Prospects in the Erik Bedard Trade

Starting pitcher Erik Bedard of the Seattle Mariners in action during the game against the Kansas City Royals at Kauffman Stadium on April 15, 2011 in Kansas City, Missouri. According to reports on July 31, 2011 Bedard was traded to the Boston Red Sox. (Photo by Jamie Squire/Getty Images)

Prospects in the Erik Bedard Trade

In a complicated three-way trade involving the Seattle Mariners, Los Angeles Dodgers, and Boston Red Sox, the Red Sox receive southpaw Erik Bedard and right-hander Josh Fields from Seattle, the Dodgers receive catcher Tim Federowicz, right-hander Stephen Fife and right-hander Juan Rodriguez from Boston, and the Mariners receive outfielders Trayvon Robinson (Dodgers) and Chih-Hsien Chiang (Red Sox).

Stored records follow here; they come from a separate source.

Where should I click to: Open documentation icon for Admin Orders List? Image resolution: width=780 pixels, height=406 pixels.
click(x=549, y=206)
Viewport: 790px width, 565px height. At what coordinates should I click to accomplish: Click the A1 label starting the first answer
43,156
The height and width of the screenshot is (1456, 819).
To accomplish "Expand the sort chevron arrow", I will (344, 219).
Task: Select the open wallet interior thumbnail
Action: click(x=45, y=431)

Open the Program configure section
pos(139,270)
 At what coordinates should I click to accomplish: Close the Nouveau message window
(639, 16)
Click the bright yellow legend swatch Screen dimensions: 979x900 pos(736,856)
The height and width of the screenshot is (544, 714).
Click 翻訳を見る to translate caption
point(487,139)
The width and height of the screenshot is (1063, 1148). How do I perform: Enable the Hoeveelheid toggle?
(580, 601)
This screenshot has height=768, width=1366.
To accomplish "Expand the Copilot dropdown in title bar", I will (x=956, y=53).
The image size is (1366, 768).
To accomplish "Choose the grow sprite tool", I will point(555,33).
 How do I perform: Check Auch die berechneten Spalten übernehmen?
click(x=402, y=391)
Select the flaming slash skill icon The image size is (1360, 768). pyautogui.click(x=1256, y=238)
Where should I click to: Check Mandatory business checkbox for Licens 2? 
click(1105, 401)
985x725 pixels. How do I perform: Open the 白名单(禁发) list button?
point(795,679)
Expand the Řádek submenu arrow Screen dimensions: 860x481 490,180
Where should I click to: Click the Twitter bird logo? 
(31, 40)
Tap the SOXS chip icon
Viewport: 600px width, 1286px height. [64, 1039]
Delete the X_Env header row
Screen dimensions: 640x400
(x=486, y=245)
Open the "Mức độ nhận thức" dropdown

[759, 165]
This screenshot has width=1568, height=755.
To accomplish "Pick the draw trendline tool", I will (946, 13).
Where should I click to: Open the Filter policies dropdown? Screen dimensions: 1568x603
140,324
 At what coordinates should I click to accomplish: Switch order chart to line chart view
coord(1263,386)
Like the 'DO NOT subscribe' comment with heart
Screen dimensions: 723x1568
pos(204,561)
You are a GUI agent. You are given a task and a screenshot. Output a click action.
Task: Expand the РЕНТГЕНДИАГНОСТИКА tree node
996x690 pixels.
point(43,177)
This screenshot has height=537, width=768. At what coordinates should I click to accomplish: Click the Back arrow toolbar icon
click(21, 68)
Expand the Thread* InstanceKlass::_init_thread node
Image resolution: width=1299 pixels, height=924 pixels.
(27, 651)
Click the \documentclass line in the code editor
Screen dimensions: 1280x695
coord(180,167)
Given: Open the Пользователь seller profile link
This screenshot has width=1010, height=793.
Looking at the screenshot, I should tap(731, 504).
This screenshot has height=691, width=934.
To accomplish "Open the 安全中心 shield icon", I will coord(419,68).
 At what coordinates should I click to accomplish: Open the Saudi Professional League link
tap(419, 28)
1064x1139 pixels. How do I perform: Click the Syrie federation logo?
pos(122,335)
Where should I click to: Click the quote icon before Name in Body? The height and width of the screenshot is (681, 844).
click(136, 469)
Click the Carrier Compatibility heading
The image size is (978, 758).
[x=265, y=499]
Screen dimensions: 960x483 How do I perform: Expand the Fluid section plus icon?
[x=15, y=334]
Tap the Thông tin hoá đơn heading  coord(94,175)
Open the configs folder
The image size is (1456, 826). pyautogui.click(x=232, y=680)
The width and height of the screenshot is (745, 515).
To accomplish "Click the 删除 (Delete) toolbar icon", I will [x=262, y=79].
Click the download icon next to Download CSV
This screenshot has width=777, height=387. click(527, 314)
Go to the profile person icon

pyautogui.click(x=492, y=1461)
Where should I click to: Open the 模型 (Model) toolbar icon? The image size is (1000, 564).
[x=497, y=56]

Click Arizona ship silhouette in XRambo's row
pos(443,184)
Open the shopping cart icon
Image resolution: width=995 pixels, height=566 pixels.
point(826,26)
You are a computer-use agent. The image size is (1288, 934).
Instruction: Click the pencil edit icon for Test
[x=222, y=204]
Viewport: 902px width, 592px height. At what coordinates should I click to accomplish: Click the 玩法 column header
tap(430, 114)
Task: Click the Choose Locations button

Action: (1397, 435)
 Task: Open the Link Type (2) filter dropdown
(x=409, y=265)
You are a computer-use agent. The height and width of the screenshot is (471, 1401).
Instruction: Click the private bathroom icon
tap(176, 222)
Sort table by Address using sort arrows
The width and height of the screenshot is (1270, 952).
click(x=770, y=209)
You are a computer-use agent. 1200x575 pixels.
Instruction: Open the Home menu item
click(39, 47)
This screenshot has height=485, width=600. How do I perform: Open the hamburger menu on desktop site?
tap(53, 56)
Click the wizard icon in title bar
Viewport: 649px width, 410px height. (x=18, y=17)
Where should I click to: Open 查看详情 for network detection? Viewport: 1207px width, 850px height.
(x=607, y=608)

Chih-Hsien Chiang, OF: The Red Sox signed Chiang as a free agent out of Taiwan in 2005. A diabetic, his pro performance was mediocre until this year, when better nutrition got him into better physical condition and enabled him to manage his health issues more effectively. He's broken out for Double-A Portland, hitting .340/.402/.648 with 18 homers, 25 walks, and 61 strikeouts in 321 at-bats. A 23-year-old left-handed hitter, his other tools aren't spectacular and his plate discipline needs work, but scouts like his swing. His grade would be somewhere somewhere on the C+/B- cusp.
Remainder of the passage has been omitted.